等回到了内院,林氏闻讯前来服侍,脸色却是很不好――方前不久,谢顿不受侍妾,反而出前堂召大臣来漏夜商议的举动,实在把她吓得不轻,以为自己的自作主张引起了谢顿的震怒,所以要找人决议如何惩戒她。望着脸色惨白的妻子,谢顿心中也是一痛,毕竟一日夫妻百日恩,何况她还给自己生了四个孩子。而她给自己选妾室,固然有先下手为强,自壮羽翼的意思,但终究得益最多的还是自己。其实这份小心以毕竟深受现代思想熏陶的谢顿看来,又何尝不觉得可怜呢。
一伸手,扯起了正给谢顿脱鞋的林氏,搂其在床沿坐了,一边柔声抚慰,一边将自己的顾虑说与了林氏听。林氏这才心中安定下来,却又急忙责怪自己见识浅薄,险坏了夫君的大业。谢顿听了,倒笑了起来:“夫之大业,又岂是这点小事能坏得了的?本来也不过就是防微杜渐罢了。既然夫人已经挑选好了,如果再将这二名女子退聘,与所有人的脸面也都不好看。事既如此,就将二女留下,由夫人调教,夫人一人照顾我,也太过辛苦了,有两名帮手也好。不过,下不可为例。还有,以后你和你弟弟的来往也不要过密,这外戚之事从现在起就要定下制度,不过你且放心,你家的人,我自然也会有所照顾。”
当下,林氏自然无话可说,全然是一句句应了。第二日,公府中便传出消息,吴国公纳李、王二女为妾,命因此赏三军酒食。
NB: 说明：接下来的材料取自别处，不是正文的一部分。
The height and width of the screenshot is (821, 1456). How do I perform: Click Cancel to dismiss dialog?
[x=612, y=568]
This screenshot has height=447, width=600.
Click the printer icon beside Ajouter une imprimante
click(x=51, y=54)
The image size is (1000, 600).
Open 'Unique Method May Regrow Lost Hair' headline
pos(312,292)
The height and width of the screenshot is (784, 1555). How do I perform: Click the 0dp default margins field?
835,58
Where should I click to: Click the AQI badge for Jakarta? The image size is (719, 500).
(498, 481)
十二月中,经过长时的围困、苦战。高邮终于沦陷,城中的大头目,徐义、潘原明投降,张士信、张天琪、朱暹力战而死,而张士诚最终选择了举火自焚,妻刘氏、养子辰保等家人多殉死。这消息传回建康,不久前刚在池州大肆悬首树威的谢顿,对张士诚却很有相惜之感。毕竟即使不计双方其实都是当初的反元同道,但如果没有张士诚在高邮大破元军主力,如今的天下大势还很难说得很――谢顿可不认为换了自己,自己的人品就会好到凡事都有上天护佑,部下人人能以一当十、当百,一定能一举击破几十万元军。在良心发作之下,谢顿谕令,将张士诚的老母接到建康好生供养,而士诚遗留的(想化妆潜逃但被捕获)一个儿子张耀祖(这名字是自己编的,因为没查到张士诚的儿子叫什么)甚至被送入建康最好的官学读书(当然,同时也处在极严密的监视之下),说起来竟成了谢顿长子谢瑞奇的同窗。后来更出仕作官,甚有作为,亦得列传史书,此容后述。
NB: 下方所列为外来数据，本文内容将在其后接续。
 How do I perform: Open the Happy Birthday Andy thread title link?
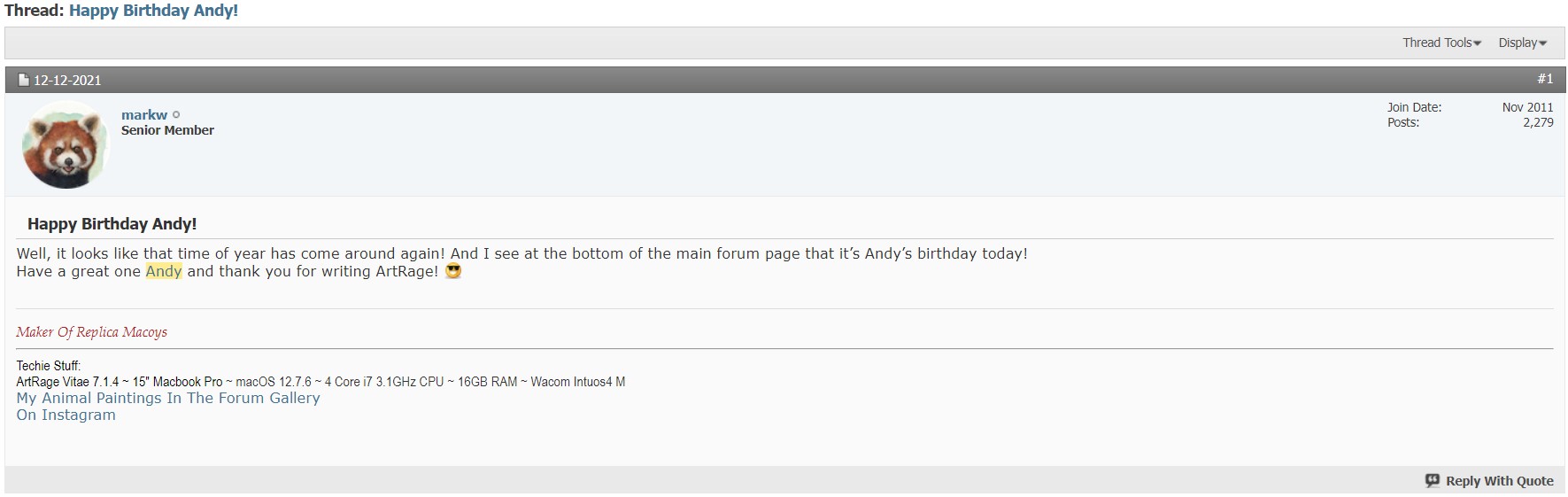tap(153, 11)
高邮既下,淮东南全境平定,长江下游为吴军完全括有,江南建康老巢自此再无北顾之忧。谢顿大喜,下令进常遇春为平章政事,其余征伐淮东有功将士(包括前次就已经回师的)亦都有封赏。又下令以马骆为江北行省参知政事、都元帅,在常遇春、谢文忠等人回建康后,负责统管淮南。马骆受命后,以副将吴复守高邮,自出镇宝应。另外,由于原来长期驻扎扬州,与马骆一起在江北掩翼吴军北侧的大将缪大亨因病去世,于是又调吴国兴接管其部,又因为如今扬州已成吴军腹地,无需重兵屯守。于是,令吴国兴领兵转驻滁州,一边防守吴军西北,监视淮西各路豪雄,一边屯田聚粮,招募、训练士卒。
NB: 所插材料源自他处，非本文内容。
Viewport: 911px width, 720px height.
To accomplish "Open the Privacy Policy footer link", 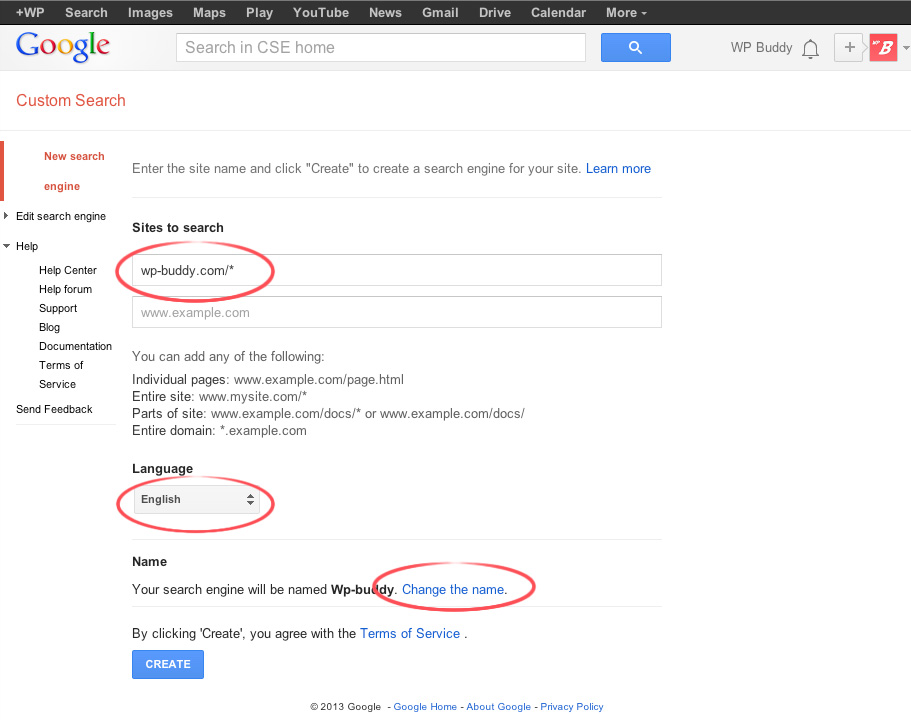I will (572, 706).
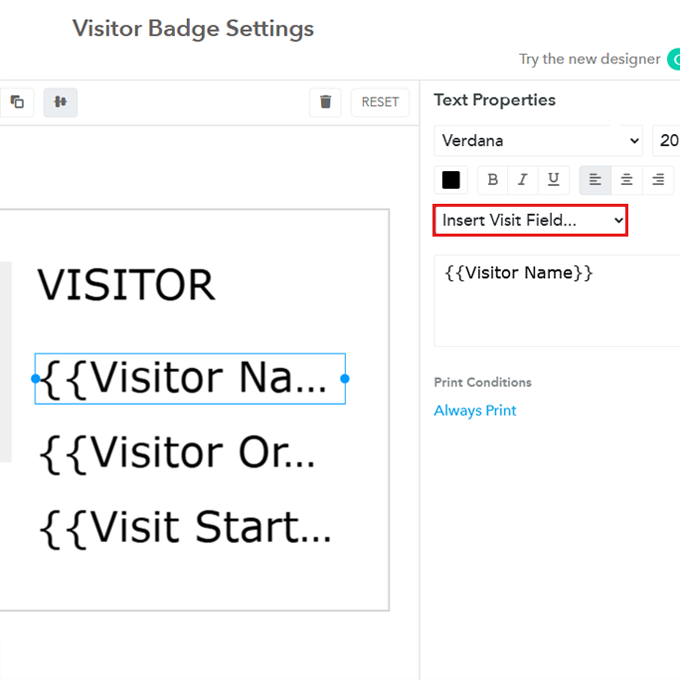Toggle the new designer switch
Viewport: 680px width, 680px height.
point(673,59)
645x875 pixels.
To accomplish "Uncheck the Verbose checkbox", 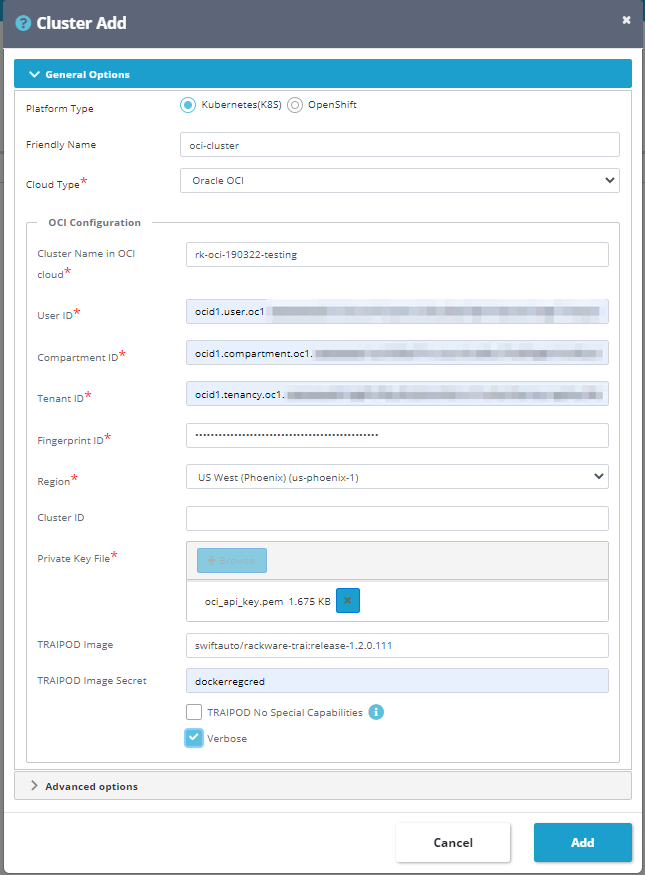I will [194, 738].
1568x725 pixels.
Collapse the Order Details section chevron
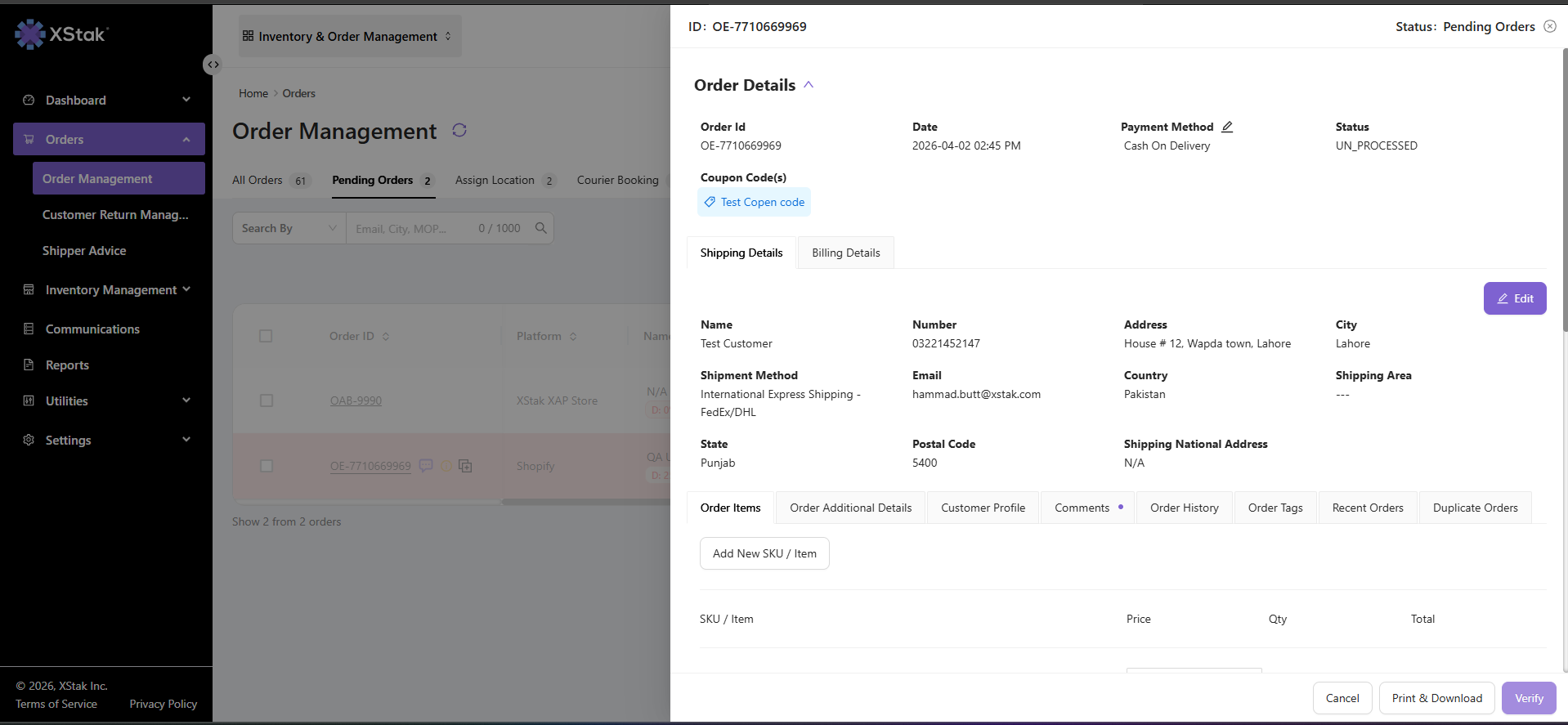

攻破高邮后,除了邓愈、赵德胜部对徽州,俞通海、廖永忠部对安庆仍时有攻掠之外,其它吴军暂时停息了征战,又一年的连续征伐,也让吴军上下颇为疲惫,既然周边两大强敌都已告覆灭,此时暂且歇兵,谢顿是一面让军士暂时休息,一面也是要趁机规划以后的军略大计。讫今为止,随着谢顿势力的不断巩固、扩大,蝴蝶风暴的范围也随之越来越大,眼看不久就会使历史跨出谢顿“了如指掌”的界限,真到了那时,就要完全靠真本事与群雄角逐了。所以,做好最完善的计划、准备,尽可能使自己处于最大的优势状态,实际上已经上升为谢顿最紧要的关键之一。
在这几个月里,谢顿检视内政,结果还是很令他满意。果然没有辜负自己的期望,无论是从扈起事的李善长、苏霍伦、韩定等,还是陆续招揽的郭景祥、秦从龙、陈遇、陶安、李习、夏煜、孙炎、杨宪诸人,或善谋划文案,或长施政理民,皆有所长,替谢顿把内务打点条条理理。加上谢顿此等来历,哪来会不知道“高筑墙、广积粮、缓称王”之策的重要和用处。“缓称王”自不待言,朱升献策中的“高筑墙”其实并非纯指整修城防,而谢顿又一直处于迅速扩张、以攻代守之中,为了节约民力,所以倒并没有在所据各城生猛的筑墙挖沟。但他一向极重抚民、屯田、聚粮之道。知道这是争天下的根本,所以,即使四方征战之时,也不忘时时督促:勿滥杀、勿伤禾,招抚流亡。
本来逢此乱世,人命卑贱至极,往往晨时不知能否生至暮时。虽然吴之属地法纪极严,一旦触法,便极少能得轻处,一般都不是被悬首市镇,就是被没为奴婢。所有人民也都被保甲编户,连坐着不准随意离乡三十里以上,其中除了少数士绅家,平常百姓不但男子被编排着平日下地种垦、战时抽丁入伍,连女子都规定了要织布、作鞋,以供军需。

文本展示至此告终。